FDF and Excipients’ characterisation as a tool for product development and regulatory support
Speaking on the topic ‘FDF and Excipients’ Characterisation as a Tool for Product Development and Regulatory Support’, Pradeep Behera, Managing Director, ThetaBeta Analgorithms introduced his organisation as a start-up which is focussed on service offering, and is planning to venture in product development for drugs and medical devices.
He started his presentation by talking about why characterisation is important: it helps to know your product and the excipient better- how they will behave and what is going to impact the output characteristics. “In totality, you need to understand the characteristics of all the components. It is important to know not just their output characteristics, but also their input characteristics,” he said. Furthermore, characterisation also helps as a QbD tool.

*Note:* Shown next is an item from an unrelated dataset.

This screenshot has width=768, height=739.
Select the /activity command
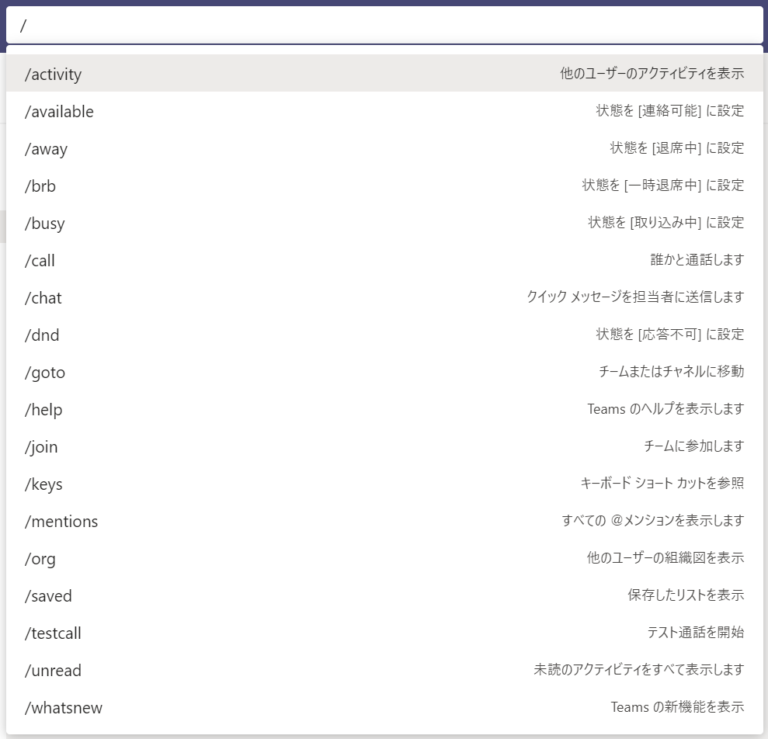tap(53, 74)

Talking about the kind of output we can get from characterisation, Behera said that it can help us find out the right grades and combinations for generics, what components are suitable for the formulation, Q1 and Q2 as alternative for clinical studies and bio-waivers, and using a component for target output and succeeding in achieving it.
He then discussed the tools which can be used for characterisation, but later added, “Though tools are important, the process and mechanism of study is very critical. You could have multiple instrumentation tools for identifying or quantifying a component but the sample matric statement will have to be very specific to do proper characterisation.”
Examining case studies as examples of characterisation, he talked about carbomers. “We characterise carbomers as an FDF, irrespective of the level at which it is used. Categorically, each grade of Carbopol can be identified and quantified in a FDF,” he said. He then similarly cited the examples of Glyceryl and Sucrose Stearates, MCC, etc.
Ending his presentation, Behera talked about the milestones that ThetaBeta Analgorithms has achieved and its expansion plans.